Doctors in their day-to-day practice already face a mound of federal regulations.

Now, starting Oct. 1, doctors will face a new unfunded mandate as they will be required to transition to a costly and complicated coding system for payment.

While the International Classification of Diseases (ICD) system was originally designed specifically for disease classification, since the 1980s, public and private payers alike have required that health care providers use the ICD-9 system when they file reimbursement claims. If, for instance, you go to the doctor’s for treatment for the flu, the doctor’s office will use the ICD code for flu when billing your insurance.

But unless Congress acts, the current ICD code will be replaced Oct. 1 by the vastly more complex ICD-10.

Last week, the House Energy and Commerce Subcommittee on Health held a hearing to examine the implementation of the upcoming ICD-10. Most of the testimony focused on how the health care IT community is ready for implementation.

As many as 25 percent of physician practices are not ready for the new ICD-10 system.

However, what about private practices, hospitals, state governments and the Centers for Medicare and Medicaid Services? Are they ready?

A recent Government Accountability Office (GAO) report has been referenced as providing evidence that Centers for Medicare and Medicaid Services has undertaken a number of efforts to prepare for the October transition and therefore implementation should proceed as planned.

What seems to have been ignored, however, is the twenty of 28 stakeholders contacted by the GAO that had serious concerns about the Centers’ outreach and education efforts as well as the lack of adequate testing.

According to the congressional testimony of Dr. William Jefferson Terry, a practicing urologist in Mobile, Ala., as many as 25 percent of physician practices are not ready. Although this is a numerical minority, they cannot be ignored. Many of these practices are small, independent practices in rural locations with narrow operating margins. If faced with substantial reimbursement disruptions due to ICD-10, they may be forced to close their doors and they will not be easily replaced.
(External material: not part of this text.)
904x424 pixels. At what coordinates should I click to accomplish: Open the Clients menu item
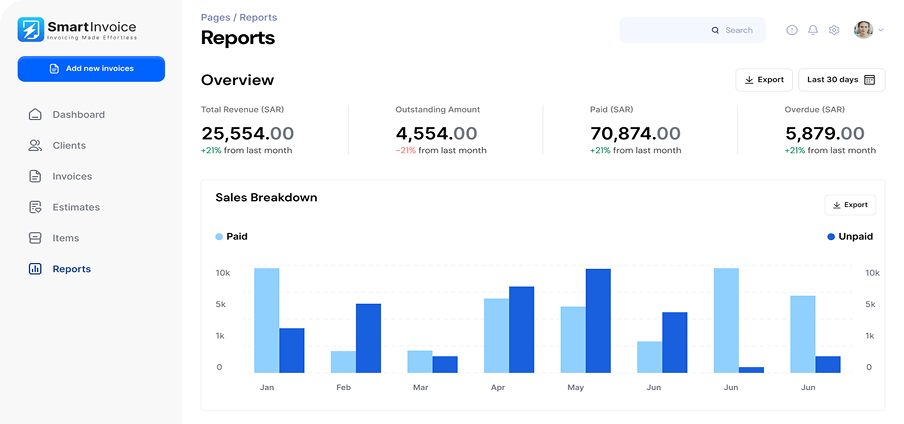coord(69,146)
Moreover, as of November 2014, only two Medicaid programs had tested the system and another 23 are still updating their systems and not yet able to begin testing, according to Robert Tennant, director of health information technology policy for the Medical Group Management Association. If a state government isn’t ready for the transition, doctors will not be reimbursed for seeing Medicaid patients.

Although a more detailed disease classification system may sound like a good thing, there are significant costs and tradeoffs. Most importantly, the majority of the burden of transitioning to ICD-10 will fall on health care providers, especially doctors in smaller, independent practices.
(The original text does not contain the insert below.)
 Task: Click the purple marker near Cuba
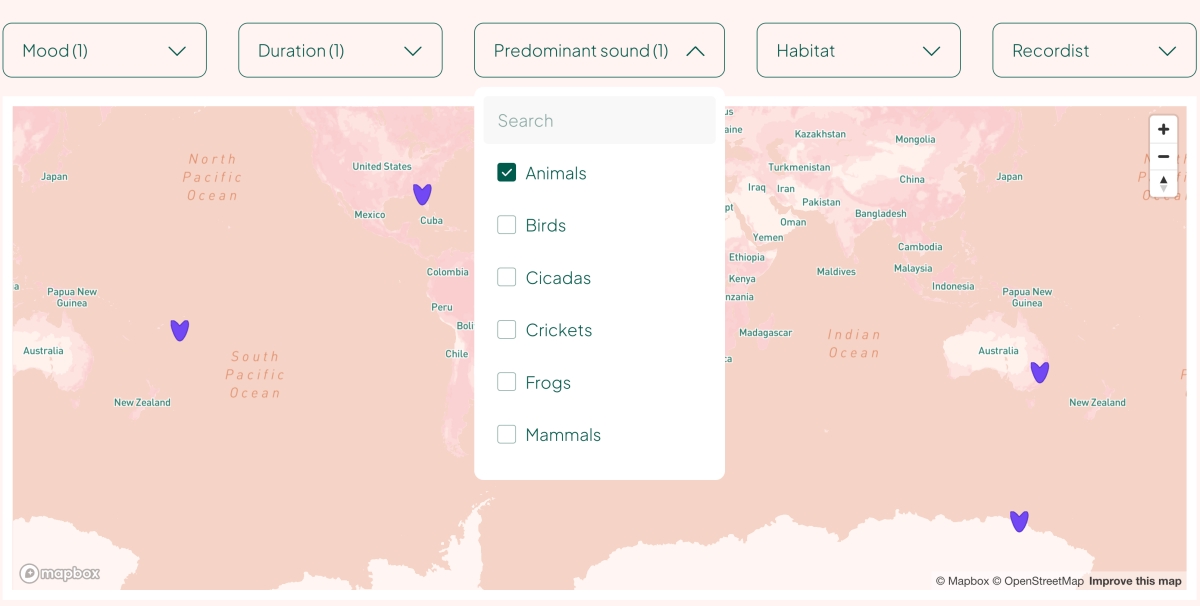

So, the benefits are vague and long-term, while the financial costs of investing in software programs, hiring and training new staff and productivity losses are real, immediate and quite large.

The reality of medical practice is that doctors do not treat codes; they treat patients according to the individual clinical condition. A doctor gets far more meaningful information from talking to the patient and consulting their medical record than they could ever get from the most detailed coding system. Therefore, doctors, who will bear the majority of the burden of transitioning to ICD-10 will see little, if any, benefit in treating patients on a day-to-day basis.

Given the disastrous roll-out of Obamacare, the already burdensome impact of the reams of federal rules and regulations imposed on doctors and other medical professionals, and the fact that many medical practices are not ready, Congress should be careful when considering imposing another unfunded mandate on the medical profession.